## WORK TO BE COMPLETED
Copy the rows below exactly as they appear, line for line.

[START INFORMATION GIVEN]

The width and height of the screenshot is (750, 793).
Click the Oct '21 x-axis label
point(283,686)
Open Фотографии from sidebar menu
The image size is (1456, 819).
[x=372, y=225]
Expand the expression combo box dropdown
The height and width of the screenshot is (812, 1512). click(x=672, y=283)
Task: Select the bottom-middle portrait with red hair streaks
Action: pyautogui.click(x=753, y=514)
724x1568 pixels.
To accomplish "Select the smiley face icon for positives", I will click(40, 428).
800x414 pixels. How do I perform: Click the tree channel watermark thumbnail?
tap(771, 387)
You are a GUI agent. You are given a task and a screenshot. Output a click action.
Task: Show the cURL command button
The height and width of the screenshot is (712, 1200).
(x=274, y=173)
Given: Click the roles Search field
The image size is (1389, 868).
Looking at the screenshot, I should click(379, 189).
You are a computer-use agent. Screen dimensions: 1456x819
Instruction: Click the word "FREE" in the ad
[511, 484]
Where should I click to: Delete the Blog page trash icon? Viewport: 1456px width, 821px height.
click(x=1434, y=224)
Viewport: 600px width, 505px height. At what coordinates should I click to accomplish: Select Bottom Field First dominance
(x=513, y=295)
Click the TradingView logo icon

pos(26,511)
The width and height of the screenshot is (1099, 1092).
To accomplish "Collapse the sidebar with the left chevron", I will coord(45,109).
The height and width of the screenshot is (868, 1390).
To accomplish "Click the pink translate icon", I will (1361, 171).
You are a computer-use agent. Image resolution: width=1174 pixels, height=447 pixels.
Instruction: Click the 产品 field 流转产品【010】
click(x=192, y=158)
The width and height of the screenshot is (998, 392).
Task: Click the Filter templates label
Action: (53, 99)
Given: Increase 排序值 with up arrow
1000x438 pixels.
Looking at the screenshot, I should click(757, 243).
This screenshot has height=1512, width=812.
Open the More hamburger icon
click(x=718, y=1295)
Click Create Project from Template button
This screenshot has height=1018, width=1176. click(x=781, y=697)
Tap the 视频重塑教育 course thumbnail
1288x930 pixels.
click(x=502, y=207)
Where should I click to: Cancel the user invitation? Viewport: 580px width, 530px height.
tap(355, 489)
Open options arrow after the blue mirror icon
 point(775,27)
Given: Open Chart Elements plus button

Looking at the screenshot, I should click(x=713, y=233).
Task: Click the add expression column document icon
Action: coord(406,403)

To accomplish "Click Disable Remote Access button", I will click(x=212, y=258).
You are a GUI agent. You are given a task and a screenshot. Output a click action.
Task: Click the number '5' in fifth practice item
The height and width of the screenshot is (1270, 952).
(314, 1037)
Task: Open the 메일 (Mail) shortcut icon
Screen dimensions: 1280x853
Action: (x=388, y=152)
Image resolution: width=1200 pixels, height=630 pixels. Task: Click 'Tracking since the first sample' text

[END INFORMATION GIVEN]

## EXERCISE RESPONSE
The width and height of the screenshot is (750, 793).
Click the Oct '21 x-axis label
point(283,686)
Open Фотографии from sidebar menu
The image size is (1456, 819).
[x=372, y=225]
Expand the expression combo box dropdown
The height and width of the screenshot is (812, 1512). click(x=672, y=283)
Task: Select the bottom-middle portrait with red hair streaks
Action: pyautogui.click(x=753, y=514)
724x1568 pixels.
To accomplish "Select the smiley face icon for positives", I will click(40, 428).
800x414 pixels. How do I perform: Click the tree channel watermark thumbnail?
tap(771, 387)
You are a GUI agent. You are given a task and a screenshot. Output a click action.
Task: Show the cURL command button
The height and width of the screenshot is (712, 1200).
(x=274, y=173)
Given: Click the roles Search field
The image size is (1389, 868).
Looking at the screenshot, I should click(379, 189).
You are a computer-use agent. Screen dimensions: 1456x819
Instruction: Click the word "FREE" in the ad
[511, 484]
Where should I click to: Delete the Blog page trash icon? Viewport: 1456px width, 821px height.
click(x=1434, y=224)
Viewport: 600px width, 505px height. At what coordinates should I click to accomplish: Select Bottom Field First dominance
(x=513, y=295)
Click the TradingView logo icon

pos(26,511)
The width and height of the screenshot is (1099, 1092).
To accomplish "Collapse the sidebar with the left chevron", I will coord(45,109).
The height and width of the screenshot is (868, 1390).
To accomplish "Click the pink translate icon", I will (1361, 171).
You are a computer-use agent. Image resolution: width=1174 pixels, height=447 pixels.
Instruction: Click the 产品 field 流转产品【010】
click(x=192, y=158)
The width and height of the screenshot is (998, 392).
Task: Click the Filter templates label
Action: (53, 99)
Given: Increase 排序值 with up arrow
1000x438 pixels.
Looking at the screenshot, I should click(757, 243).
This screenshot has height=1512, width=812.
Open the More hamburger icon
click(x=718, y=1295)
Click Create Project from Template button
This screenshot has height=1018, width=1176. click(x=781, y=697)
Tap the 视频重塑教育 course thumbnail
1288x930 pixels.
click(x=502, y=207)
Where should I click to: Cancel the user invitation? Viewport: 580px width, 530px height.
tap(355, 489)
Open options arrow after the blue mirror icon
 point(775,27)
Given: Open Chart Elements plus button

Looking at the screenshot, I should click(x=713, y=233).
Task: Click the add expression column document icon
Action: coord(406,403)

To accomplish "Click Disable Remote Access button", I will click(x=212, y=258).
You are a GUI agent. You are given a task and a screenshot. Output a click action.
Task: Click the number '5' in fifth practice item
The height and width of the screenshot is (1270, 952).
(314, 1037)
Task: Open the 메일 (Mail) shortcut icon
Screen dimensions: 1280x853
Action: (x=388, y=152)
Image resolution: width=1200 pixels, height=630 pixels. Task: Click 'Tracking since the first sample' text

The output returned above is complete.